Paul Steinhardt and Neil Turok propose their solution of the cosmological constant problem

based on the cyclic model. See also the Science magazine. What is their key idea? The full age of the Universe is not the usual 13.7 billion years but much more: exponentially more. The boring de Sitter eras take a lot of time, but the Universe always eventually collapses and starts a new life cycle. During this process, the value of the cosmological constant may be reduced: imagine the cosmological constant to be the potential energy of a complicated axion field.

This picture differs from the anthropic explanation because in their model, if you imagine that someone makes it truly well-defined (or even embedded in string theory), the cosmological constant is essentially a function of the total time since the beginning of the Universe. Because the relaxation time gets longer as the cosmological constant approaches zero, most of the time is spent in regions with a small cosmological constant. The small value is generic - unlike the anthropic picture where the small values are rare.
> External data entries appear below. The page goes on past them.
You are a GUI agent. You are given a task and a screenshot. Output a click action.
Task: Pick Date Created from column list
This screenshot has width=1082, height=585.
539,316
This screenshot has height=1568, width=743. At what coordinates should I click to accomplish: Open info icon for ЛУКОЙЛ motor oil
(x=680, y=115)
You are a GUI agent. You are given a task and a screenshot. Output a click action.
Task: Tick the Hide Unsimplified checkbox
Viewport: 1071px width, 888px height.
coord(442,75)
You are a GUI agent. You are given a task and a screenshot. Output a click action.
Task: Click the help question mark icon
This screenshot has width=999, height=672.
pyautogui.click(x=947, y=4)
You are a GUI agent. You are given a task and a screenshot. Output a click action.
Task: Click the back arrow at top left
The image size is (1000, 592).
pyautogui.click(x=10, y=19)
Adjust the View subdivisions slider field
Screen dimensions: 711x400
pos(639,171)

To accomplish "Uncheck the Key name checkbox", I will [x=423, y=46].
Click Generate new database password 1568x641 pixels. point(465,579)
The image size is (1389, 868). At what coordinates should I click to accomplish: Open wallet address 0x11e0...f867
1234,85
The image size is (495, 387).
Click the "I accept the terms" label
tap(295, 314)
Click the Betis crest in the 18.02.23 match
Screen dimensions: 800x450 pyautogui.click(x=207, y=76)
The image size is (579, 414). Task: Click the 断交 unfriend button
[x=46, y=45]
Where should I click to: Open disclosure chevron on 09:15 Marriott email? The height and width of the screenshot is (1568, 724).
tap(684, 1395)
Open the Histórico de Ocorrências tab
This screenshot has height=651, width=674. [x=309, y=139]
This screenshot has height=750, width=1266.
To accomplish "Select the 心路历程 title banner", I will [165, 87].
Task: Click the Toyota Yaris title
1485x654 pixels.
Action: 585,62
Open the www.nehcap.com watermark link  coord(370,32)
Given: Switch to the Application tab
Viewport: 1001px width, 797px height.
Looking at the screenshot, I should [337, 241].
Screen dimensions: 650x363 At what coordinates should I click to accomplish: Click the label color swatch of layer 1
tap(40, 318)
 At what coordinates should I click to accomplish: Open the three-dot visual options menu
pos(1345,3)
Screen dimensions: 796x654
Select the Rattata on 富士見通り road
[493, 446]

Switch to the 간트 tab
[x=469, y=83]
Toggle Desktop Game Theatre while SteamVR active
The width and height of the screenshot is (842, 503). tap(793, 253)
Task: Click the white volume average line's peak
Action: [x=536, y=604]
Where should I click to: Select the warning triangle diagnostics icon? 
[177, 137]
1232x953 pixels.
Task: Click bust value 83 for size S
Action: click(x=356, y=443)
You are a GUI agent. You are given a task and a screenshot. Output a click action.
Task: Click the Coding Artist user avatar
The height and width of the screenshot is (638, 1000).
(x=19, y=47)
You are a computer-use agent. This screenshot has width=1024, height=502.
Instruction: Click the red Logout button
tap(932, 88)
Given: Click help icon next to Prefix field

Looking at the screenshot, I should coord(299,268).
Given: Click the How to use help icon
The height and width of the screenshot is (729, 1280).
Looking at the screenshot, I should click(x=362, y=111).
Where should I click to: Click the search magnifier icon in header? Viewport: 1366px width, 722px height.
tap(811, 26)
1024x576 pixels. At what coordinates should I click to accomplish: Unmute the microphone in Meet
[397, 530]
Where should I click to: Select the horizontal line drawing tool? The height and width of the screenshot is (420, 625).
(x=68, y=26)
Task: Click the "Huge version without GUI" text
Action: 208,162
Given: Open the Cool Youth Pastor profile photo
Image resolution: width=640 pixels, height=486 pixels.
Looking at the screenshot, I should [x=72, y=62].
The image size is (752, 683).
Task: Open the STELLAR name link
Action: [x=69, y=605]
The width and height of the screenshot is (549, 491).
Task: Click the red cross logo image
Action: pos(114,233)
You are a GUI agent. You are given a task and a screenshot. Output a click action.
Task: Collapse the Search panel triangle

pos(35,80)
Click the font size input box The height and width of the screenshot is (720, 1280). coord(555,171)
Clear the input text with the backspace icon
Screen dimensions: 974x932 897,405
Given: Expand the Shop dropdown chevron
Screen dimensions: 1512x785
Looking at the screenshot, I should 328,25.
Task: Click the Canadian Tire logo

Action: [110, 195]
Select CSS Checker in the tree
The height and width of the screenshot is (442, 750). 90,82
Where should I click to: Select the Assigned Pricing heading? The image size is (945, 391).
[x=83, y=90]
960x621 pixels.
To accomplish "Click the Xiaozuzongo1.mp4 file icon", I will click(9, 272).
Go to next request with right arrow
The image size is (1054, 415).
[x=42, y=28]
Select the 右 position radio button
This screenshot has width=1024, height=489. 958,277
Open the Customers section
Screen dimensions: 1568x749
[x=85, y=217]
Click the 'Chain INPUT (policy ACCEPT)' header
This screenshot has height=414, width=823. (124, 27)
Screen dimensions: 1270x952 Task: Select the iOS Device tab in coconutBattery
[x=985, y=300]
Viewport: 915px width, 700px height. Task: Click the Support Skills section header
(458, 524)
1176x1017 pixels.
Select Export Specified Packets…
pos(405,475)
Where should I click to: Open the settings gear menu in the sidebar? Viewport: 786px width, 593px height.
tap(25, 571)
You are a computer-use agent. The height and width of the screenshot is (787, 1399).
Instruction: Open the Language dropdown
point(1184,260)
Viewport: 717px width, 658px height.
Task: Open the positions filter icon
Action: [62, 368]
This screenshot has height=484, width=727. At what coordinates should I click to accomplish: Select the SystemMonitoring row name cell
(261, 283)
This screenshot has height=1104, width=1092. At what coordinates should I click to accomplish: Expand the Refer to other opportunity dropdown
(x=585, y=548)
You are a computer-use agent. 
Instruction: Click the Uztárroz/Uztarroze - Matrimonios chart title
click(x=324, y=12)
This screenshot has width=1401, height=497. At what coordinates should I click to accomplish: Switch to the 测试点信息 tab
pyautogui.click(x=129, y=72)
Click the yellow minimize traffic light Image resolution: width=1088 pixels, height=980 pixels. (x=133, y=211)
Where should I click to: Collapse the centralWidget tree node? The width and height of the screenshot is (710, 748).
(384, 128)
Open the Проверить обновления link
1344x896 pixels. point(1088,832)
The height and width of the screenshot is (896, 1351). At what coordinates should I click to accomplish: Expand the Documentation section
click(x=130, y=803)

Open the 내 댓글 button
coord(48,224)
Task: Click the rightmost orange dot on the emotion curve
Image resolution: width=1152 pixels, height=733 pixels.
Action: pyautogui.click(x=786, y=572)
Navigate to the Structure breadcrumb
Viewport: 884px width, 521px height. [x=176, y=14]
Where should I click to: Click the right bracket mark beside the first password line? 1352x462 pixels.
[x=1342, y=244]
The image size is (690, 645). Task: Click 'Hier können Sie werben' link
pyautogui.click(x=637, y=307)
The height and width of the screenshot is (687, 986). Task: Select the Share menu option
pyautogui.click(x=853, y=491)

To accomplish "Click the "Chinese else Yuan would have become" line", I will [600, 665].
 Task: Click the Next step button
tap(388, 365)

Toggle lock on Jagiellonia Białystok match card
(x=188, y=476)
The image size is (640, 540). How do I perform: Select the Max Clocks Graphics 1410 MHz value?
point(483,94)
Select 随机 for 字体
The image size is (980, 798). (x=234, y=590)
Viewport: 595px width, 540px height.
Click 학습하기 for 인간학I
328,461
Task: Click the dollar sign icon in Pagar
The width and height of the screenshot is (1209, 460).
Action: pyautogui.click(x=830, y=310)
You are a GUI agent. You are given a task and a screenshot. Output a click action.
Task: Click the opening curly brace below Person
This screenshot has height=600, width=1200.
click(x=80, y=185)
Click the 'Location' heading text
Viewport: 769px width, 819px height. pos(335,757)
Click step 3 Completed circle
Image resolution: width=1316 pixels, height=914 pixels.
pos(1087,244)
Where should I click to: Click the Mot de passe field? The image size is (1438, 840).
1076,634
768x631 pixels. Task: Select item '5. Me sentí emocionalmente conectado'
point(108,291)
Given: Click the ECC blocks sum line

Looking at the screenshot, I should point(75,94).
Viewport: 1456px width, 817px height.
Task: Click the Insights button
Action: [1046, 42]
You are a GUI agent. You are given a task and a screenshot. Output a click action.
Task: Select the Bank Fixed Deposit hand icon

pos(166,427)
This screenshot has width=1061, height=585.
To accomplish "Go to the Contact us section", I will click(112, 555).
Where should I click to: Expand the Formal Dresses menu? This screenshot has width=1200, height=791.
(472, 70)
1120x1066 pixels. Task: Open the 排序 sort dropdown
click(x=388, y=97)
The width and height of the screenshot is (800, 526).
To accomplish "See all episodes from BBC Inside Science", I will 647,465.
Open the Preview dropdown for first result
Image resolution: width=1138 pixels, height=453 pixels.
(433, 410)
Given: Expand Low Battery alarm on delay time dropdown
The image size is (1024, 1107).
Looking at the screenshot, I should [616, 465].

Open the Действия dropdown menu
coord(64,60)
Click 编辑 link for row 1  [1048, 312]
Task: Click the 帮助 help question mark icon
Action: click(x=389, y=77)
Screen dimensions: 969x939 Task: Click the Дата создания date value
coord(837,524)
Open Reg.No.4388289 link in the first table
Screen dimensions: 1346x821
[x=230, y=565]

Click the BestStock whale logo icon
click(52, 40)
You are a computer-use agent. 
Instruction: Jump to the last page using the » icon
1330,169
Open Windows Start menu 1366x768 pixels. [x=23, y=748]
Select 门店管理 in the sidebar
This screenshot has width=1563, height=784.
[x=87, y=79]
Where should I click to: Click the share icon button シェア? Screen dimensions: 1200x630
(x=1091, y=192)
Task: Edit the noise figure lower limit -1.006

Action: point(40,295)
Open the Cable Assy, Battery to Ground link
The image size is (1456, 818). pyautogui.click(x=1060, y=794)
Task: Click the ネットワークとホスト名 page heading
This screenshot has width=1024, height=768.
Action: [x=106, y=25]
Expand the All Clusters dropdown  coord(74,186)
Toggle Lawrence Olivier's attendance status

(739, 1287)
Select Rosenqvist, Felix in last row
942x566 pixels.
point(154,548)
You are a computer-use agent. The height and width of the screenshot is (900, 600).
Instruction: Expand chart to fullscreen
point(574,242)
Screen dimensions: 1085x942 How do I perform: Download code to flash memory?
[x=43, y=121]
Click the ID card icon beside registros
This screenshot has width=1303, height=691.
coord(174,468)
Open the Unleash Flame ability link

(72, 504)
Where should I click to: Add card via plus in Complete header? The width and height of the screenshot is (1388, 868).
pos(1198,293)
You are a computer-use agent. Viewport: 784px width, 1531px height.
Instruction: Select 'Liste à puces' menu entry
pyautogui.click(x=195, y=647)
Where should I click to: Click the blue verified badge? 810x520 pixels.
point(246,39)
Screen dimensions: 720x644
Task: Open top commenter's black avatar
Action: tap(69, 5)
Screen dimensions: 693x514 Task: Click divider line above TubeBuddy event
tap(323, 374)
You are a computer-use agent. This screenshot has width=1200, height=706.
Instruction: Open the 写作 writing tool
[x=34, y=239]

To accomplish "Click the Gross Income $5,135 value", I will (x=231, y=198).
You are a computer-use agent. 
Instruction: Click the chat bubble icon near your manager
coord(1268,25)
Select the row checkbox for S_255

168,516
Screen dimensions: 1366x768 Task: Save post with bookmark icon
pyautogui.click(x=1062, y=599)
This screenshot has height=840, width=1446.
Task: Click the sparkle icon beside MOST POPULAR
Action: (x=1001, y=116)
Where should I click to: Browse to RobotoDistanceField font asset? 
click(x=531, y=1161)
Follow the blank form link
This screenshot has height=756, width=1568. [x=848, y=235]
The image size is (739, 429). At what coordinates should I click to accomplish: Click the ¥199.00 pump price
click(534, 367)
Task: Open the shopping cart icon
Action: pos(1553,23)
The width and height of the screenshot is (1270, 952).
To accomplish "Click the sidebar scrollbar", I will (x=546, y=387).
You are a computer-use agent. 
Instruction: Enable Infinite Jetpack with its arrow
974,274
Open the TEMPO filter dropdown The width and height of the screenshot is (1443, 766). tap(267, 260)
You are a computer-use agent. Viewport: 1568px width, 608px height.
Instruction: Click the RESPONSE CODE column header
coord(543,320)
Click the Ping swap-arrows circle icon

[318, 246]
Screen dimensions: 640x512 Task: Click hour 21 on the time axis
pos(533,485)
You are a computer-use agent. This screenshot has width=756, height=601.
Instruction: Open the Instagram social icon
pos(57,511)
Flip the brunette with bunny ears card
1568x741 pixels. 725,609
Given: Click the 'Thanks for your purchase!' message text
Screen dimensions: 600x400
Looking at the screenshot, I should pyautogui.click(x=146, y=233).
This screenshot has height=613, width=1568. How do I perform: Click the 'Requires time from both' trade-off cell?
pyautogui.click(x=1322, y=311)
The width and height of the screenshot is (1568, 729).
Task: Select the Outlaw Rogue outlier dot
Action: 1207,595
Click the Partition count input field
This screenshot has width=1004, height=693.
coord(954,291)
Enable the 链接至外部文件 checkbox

Although their explanations why the vacuum energy is small may look statistical, chaotic, and similar to the anthropic reasoning to us, the previous paragraph makes a lot of difference. They voice my usual counter-argument against the anthropic reasoning using rather clear and convincing words:



  • All other things being equal, a theory that predicts that life can exist almost everywhere is overwhelmingly preferred by Bayesian analysis (or common sense) over a theory that predicts it can exists almost nowhere.
Yes, I would prefer to call it "common sense" although it is fair to say that this common sense is related to the Bayesian analysis. But the argument is more important. If your (anthropic) theory predicts that what we observe (life) is extremely unlikely and rare, it is always inferior in comparison with a theory that predicts that things we see are generic. Good theories are those that make the predicted numbers - and probabilities - closer to the observed ones - or more likely - than expected a priori. The anthropic explanations don't offer any improvement of this sort.

In their rough calculation, the small cosmological constant is indeed more "generic". One can get a similar positive discrimination for small positive values of the cosmological constant as one obtains in the Hartle-Hawking wavefunction. This could of course lead to a similar problem: why is not the cosmological constant exactly zero which might be more likely than the observed finite value?